EXERCISE REQUIREMENTS ::
Up to and including the line that contains "The image size is (1568, 753).", write out every line of the entries exactly, beginning with the first. Omit the pictures.

Screenshot grounding data
---

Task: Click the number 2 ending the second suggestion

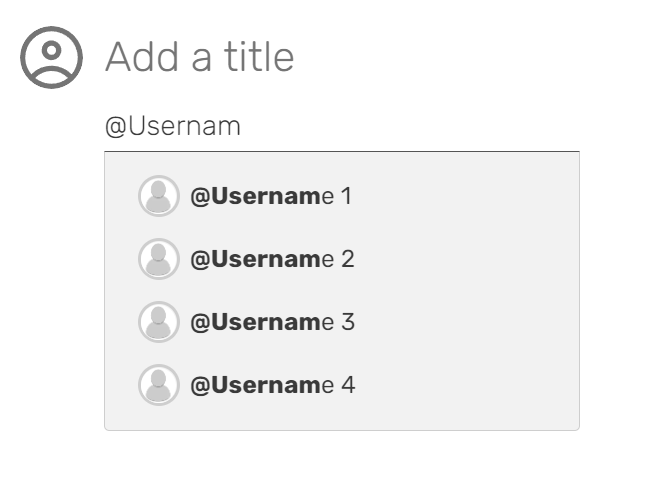Action: click(348, 259)
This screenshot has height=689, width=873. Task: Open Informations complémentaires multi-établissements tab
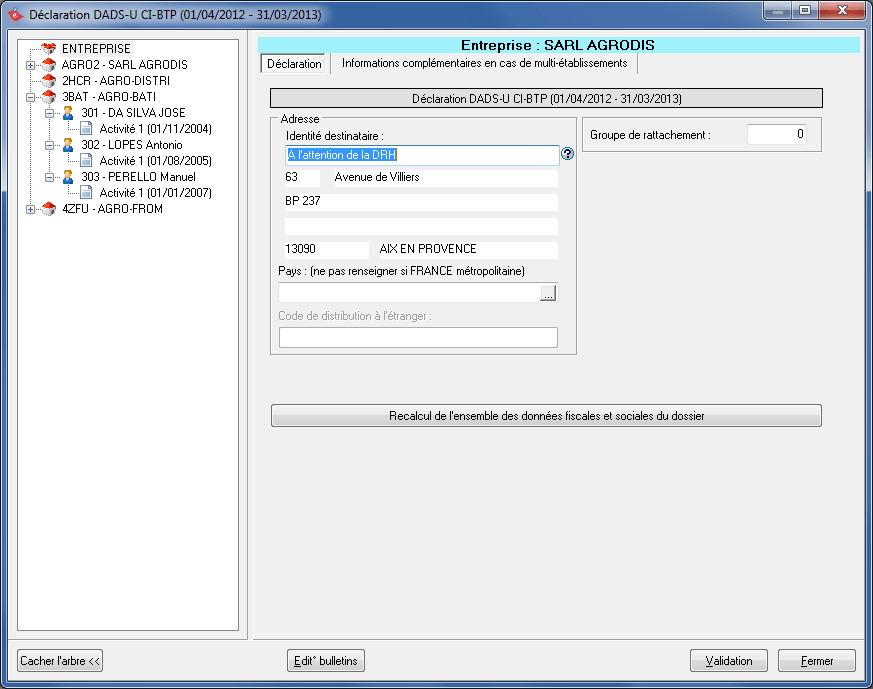[x=484, y=63]
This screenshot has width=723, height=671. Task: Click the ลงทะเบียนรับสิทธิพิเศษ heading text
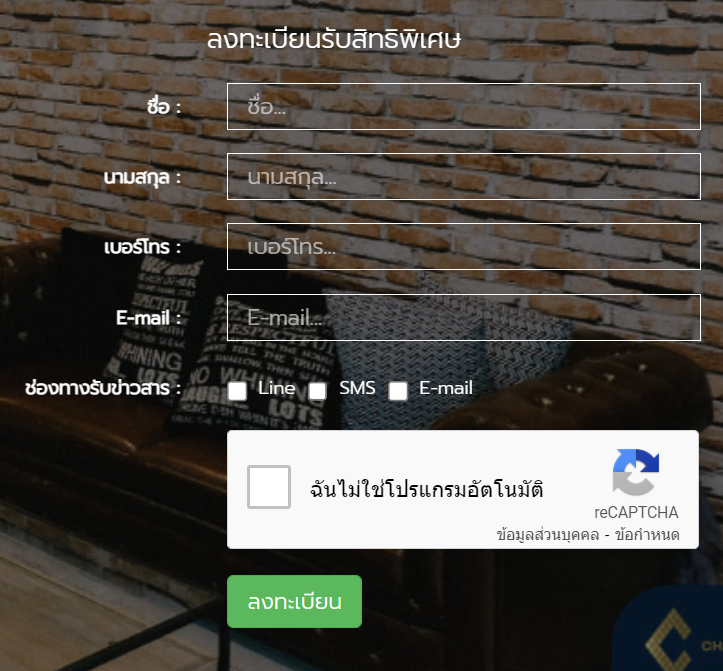point(334,39)
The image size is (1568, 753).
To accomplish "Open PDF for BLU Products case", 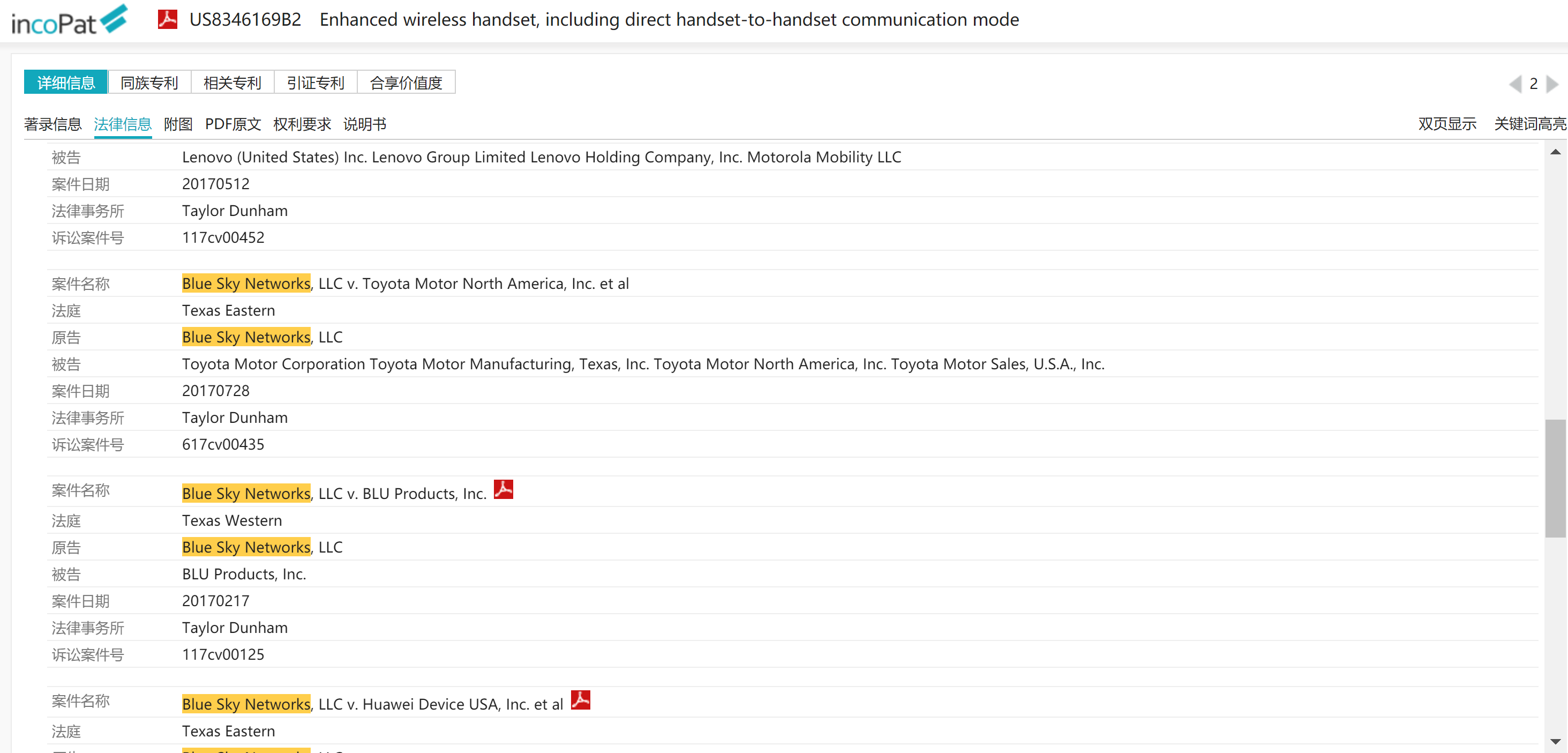I will point(503,490).
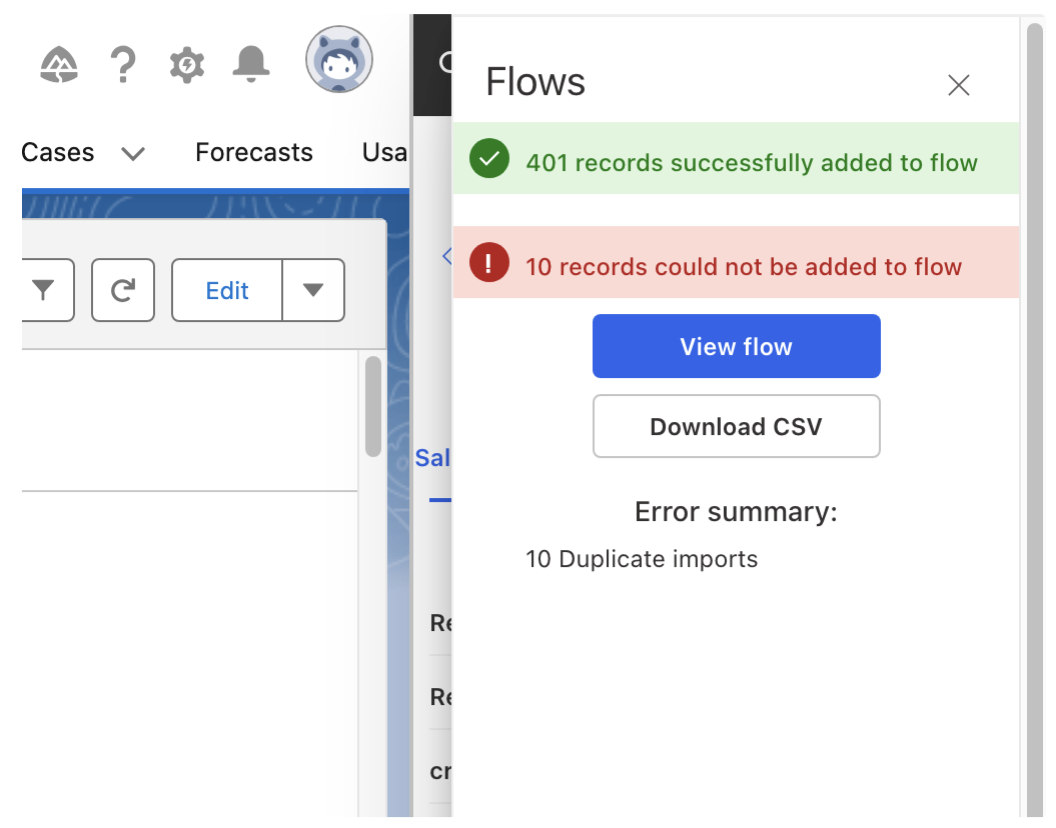Open the Cases tab dropdown chevron

click(x=134, y=153)
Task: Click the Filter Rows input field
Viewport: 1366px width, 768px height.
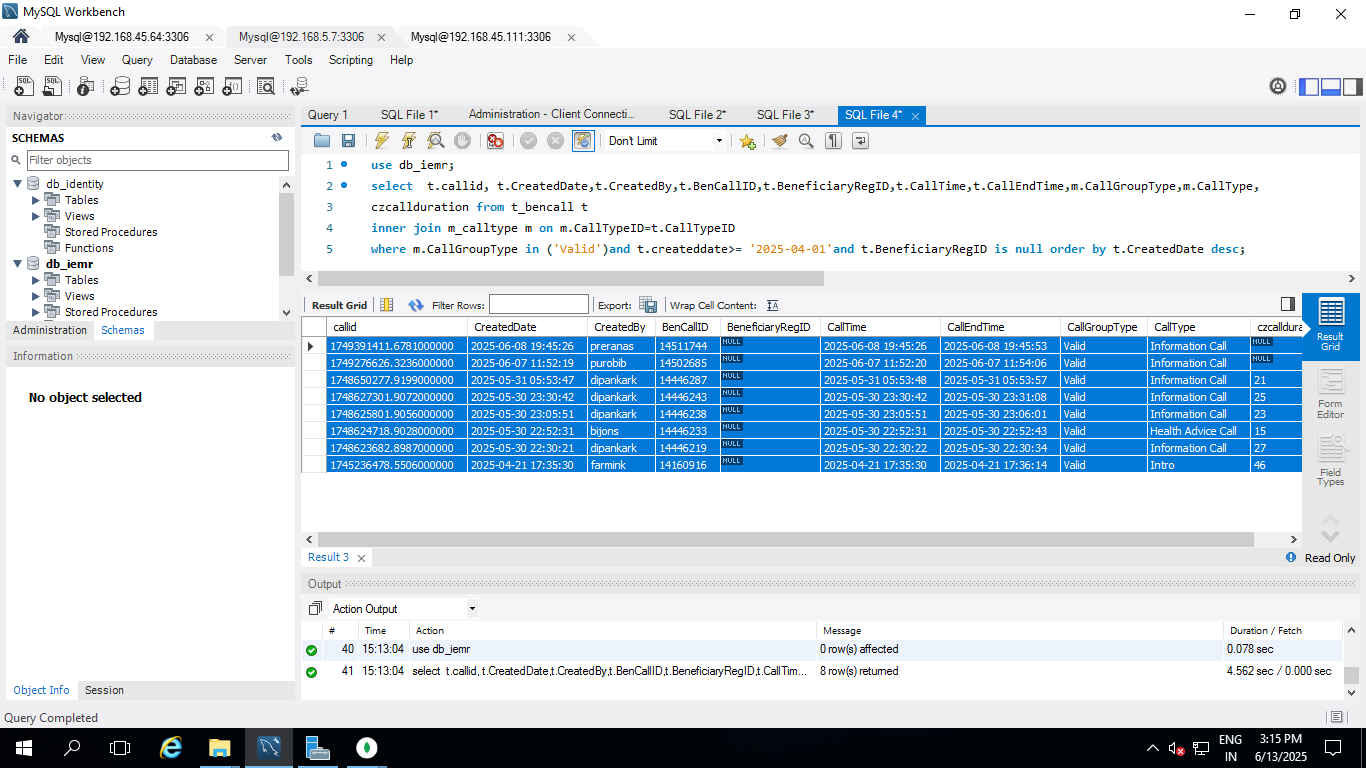Action: click(538, 305)
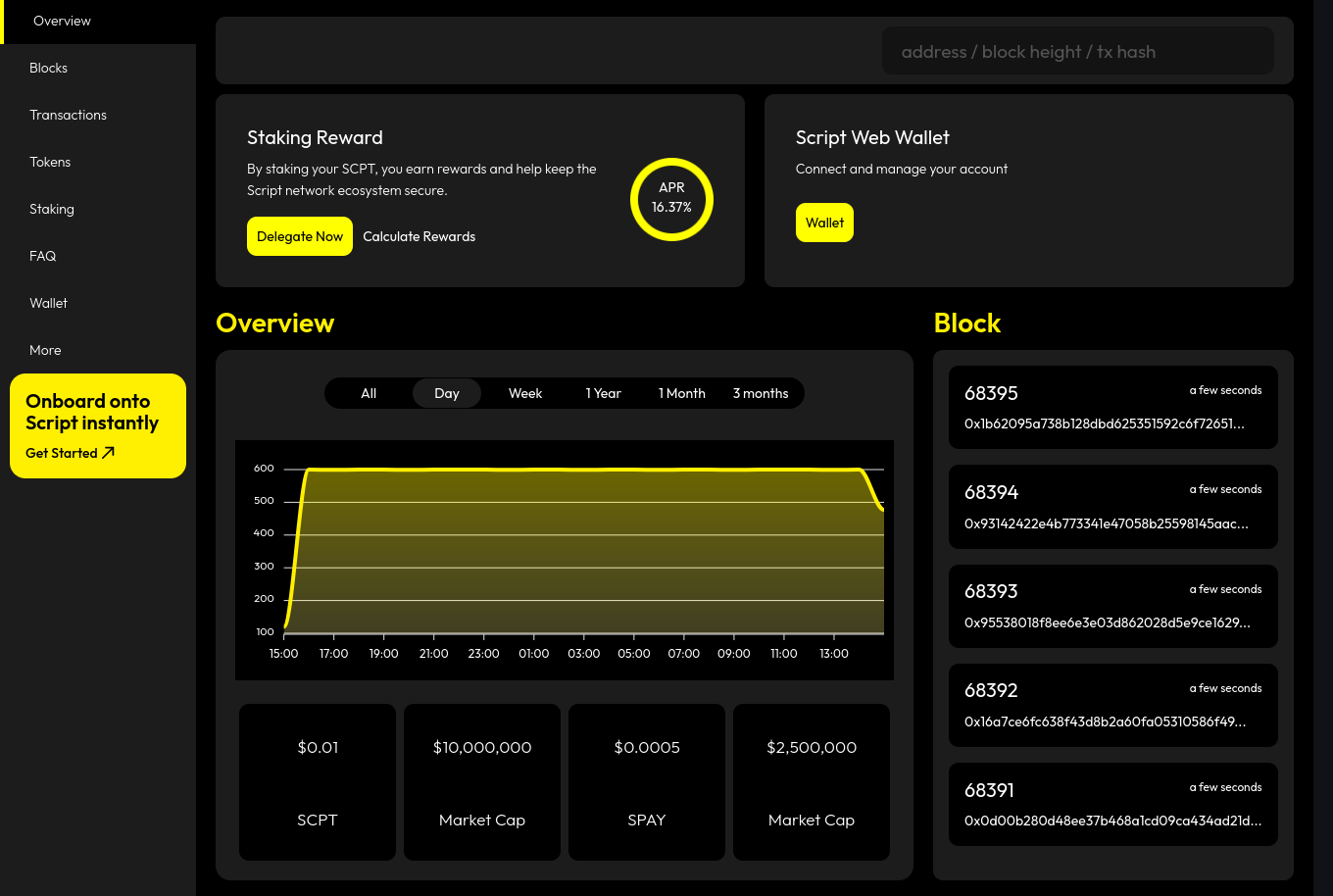The height and width of the screenshot is (896, 1333).
Task: Go to Transactions in the sidebar
Action: pyautogui.click(x=68, y=115)
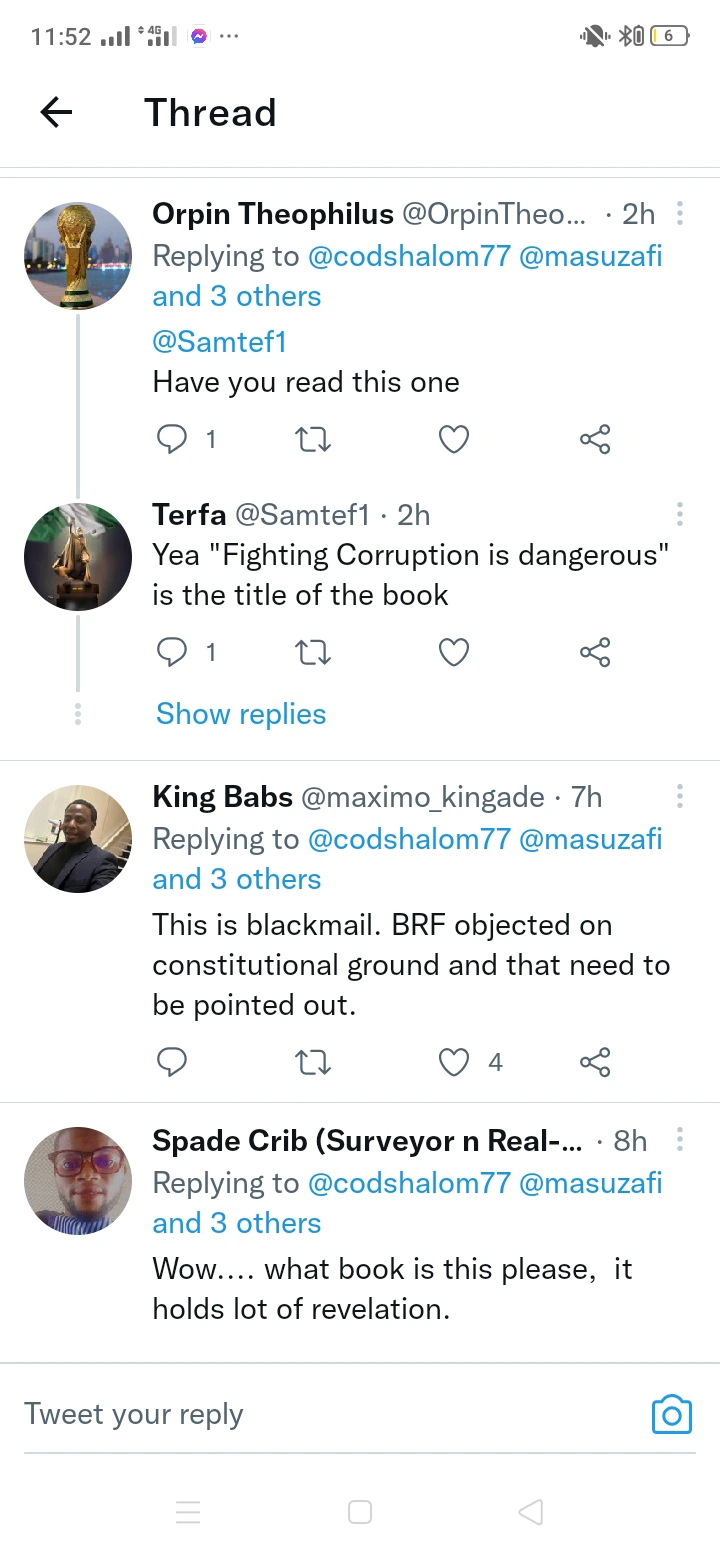
Task: Like Orpin Theophilus's tweet
Action: (455, 439)
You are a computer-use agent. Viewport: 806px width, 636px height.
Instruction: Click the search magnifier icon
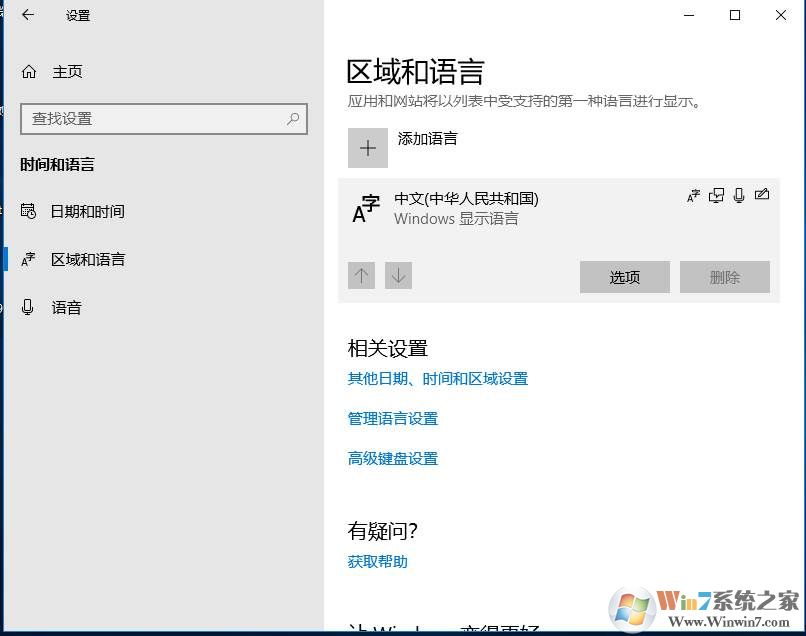293,118
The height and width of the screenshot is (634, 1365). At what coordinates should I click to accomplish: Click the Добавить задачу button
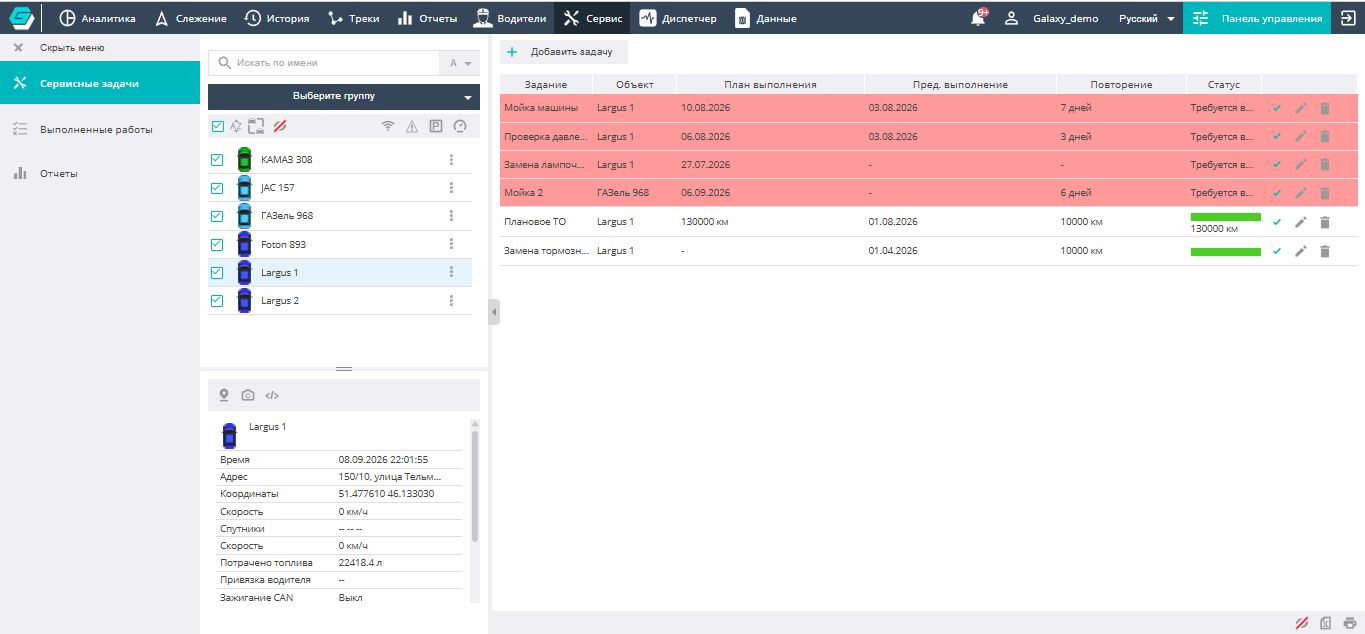pos(561,52)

---

RESULT ::
Task: Click the number 2 ending the second suggestion

Action: click(348, 259)
This screenshot has height=689, width=873. Task: Open Informations complémentaires multi-établissements tab
[x=484, y=63]
This screenshot has width=723, height=671. Task: Click the ลงทะเบียนรับสิทธิพิเศษ heading text
point(334,39)
The image size is (1568, 753).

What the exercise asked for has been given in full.